= Source document =
## Start

I add backslash to the end of PySpark commands so I can continue command on the next line. To break it up and make it easier to read.
the asterisk * tells the Spark function to operate element-wise on the list fed to it. Similar to :_* in Scala
you can choose to put elements in a list first, with f.collect_list(f.col("colname")) then do f.size() on the column you created, but in this case, null values, and spaces insead of nulls will give you a headache as they would count. You can try circumventing that by replacing nulls with a distinct value before you create the array column, then use f.array_remove() on the newly created array column from collect_list or collect_set (distinct values) then use f.size. Experiment with that, I haven't successfully done it this way. Search online for "removing null values from an array column Spark". Someone suggested df.withColumn('vec_comb_clean', f.expr("FILTER(vec_comb_clean), x-> x IS NOT NULL")) though that didn't work as intended in my case for some reason; but it's more efficient if it did. Try it and verify on your own.

Categorical Variables Exploration

A very inefficient and cumbersome way to get categories of each column per class of label column, plus the top 10 categories, and the percentage of nulls of each categorical column w.r.t. each label

def get_counts_per_label(colname, df, labelcol="label_column"):
	"""used internally in the next function"""
	tup= df\
	.select(colname, labelcol)\
	.groupBy(labelcol)\
	.agg(f.count(f.col(colname)).alias('count'))\
	.collect()

## End

= Required tasks =
a: According to the PySpark notes, why is a backslash placed at the end of PySpark commands? Answer in one to three sentences.
b: In the PySpark notes, what Scala syntax is the asterisk compared to?
Rely only on the PySpark notes above.

= Extracted data =

## Start

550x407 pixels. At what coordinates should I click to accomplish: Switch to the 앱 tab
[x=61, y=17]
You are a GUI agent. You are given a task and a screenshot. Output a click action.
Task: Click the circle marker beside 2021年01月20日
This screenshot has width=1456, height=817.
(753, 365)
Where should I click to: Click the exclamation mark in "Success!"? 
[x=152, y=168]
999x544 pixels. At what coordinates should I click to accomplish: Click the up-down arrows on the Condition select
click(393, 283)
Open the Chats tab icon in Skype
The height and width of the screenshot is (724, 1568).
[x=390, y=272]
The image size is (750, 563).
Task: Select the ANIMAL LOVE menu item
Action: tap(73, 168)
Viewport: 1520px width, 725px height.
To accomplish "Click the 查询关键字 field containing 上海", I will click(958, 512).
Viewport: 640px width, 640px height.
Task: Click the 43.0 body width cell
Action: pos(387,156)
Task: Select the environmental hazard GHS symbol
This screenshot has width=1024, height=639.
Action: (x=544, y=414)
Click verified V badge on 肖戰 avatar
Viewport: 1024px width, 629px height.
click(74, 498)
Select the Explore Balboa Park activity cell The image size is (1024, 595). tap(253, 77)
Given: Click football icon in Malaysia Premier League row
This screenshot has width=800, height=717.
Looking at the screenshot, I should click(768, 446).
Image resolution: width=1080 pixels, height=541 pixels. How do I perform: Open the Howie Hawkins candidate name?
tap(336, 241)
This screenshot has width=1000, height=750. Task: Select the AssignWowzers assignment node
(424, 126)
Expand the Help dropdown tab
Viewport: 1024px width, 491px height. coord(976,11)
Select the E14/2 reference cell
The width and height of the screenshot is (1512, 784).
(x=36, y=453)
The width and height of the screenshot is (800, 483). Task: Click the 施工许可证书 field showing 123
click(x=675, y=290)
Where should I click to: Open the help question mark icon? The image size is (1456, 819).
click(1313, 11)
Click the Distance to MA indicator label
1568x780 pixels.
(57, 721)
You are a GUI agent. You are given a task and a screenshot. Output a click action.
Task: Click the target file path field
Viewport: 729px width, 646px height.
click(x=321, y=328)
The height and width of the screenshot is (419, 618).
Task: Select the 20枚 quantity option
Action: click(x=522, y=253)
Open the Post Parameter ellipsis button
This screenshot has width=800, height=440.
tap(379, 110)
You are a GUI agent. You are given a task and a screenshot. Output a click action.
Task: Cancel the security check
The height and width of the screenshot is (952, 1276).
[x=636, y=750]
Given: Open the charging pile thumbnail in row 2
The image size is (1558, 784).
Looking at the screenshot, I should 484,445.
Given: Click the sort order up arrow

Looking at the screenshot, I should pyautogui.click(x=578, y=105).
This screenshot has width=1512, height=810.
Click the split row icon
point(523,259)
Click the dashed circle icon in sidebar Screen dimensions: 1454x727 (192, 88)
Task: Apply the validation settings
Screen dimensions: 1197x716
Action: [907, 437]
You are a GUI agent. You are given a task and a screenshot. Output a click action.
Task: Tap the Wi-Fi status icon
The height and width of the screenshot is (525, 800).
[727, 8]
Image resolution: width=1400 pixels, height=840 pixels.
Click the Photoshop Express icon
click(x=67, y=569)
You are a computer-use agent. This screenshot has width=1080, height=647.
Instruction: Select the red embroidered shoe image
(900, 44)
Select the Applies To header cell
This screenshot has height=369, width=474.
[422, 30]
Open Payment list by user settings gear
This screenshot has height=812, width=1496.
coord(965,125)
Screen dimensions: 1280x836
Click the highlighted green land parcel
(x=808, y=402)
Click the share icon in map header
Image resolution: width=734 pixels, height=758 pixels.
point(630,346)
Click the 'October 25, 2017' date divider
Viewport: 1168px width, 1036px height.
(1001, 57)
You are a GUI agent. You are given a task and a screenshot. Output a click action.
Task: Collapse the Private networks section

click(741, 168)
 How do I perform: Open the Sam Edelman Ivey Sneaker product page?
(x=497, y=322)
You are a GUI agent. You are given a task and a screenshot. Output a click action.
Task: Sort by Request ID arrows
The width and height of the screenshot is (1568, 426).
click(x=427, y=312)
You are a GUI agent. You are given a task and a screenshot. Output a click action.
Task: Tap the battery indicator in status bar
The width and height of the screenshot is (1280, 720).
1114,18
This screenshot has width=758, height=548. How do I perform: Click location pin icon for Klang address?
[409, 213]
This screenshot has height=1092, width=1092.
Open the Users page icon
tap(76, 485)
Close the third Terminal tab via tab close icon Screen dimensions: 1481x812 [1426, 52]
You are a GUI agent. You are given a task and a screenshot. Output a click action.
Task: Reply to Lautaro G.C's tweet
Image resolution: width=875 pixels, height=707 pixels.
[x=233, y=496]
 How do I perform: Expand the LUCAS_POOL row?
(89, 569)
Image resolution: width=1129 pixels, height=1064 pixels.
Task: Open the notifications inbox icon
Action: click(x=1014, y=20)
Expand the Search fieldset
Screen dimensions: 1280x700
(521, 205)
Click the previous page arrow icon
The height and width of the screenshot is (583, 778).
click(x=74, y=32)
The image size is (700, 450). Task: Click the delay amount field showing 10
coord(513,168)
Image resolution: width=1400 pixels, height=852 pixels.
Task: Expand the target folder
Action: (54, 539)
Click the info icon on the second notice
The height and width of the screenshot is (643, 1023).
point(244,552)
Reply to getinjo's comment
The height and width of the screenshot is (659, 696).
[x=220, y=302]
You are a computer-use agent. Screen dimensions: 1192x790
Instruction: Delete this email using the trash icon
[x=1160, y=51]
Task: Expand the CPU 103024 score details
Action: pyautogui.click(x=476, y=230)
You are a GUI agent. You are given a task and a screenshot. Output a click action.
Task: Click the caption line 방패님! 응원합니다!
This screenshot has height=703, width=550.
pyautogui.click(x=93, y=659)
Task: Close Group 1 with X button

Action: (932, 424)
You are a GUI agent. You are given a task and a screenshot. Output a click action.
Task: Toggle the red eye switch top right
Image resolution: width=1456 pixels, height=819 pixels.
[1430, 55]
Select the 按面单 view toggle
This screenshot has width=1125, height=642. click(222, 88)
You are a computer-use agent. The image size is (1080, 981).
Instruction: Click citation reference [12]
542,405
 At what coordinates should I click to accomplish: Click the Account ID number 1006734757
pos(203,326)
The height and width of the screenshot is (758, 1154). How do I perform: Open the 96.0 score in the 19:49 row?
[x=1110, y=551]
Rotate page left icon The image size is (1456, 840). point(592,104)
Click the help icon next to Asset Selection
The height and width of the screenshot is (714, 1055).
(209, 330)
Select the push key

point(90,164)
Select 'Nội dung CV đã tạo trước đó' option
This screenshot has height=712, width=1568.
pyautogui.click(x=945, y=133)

## End

= Answers to the exercise =
a: The backslash lets a command continue on the next line. This breaks the command up and makes it easier to read.

b: It is compared to :_* in Scala.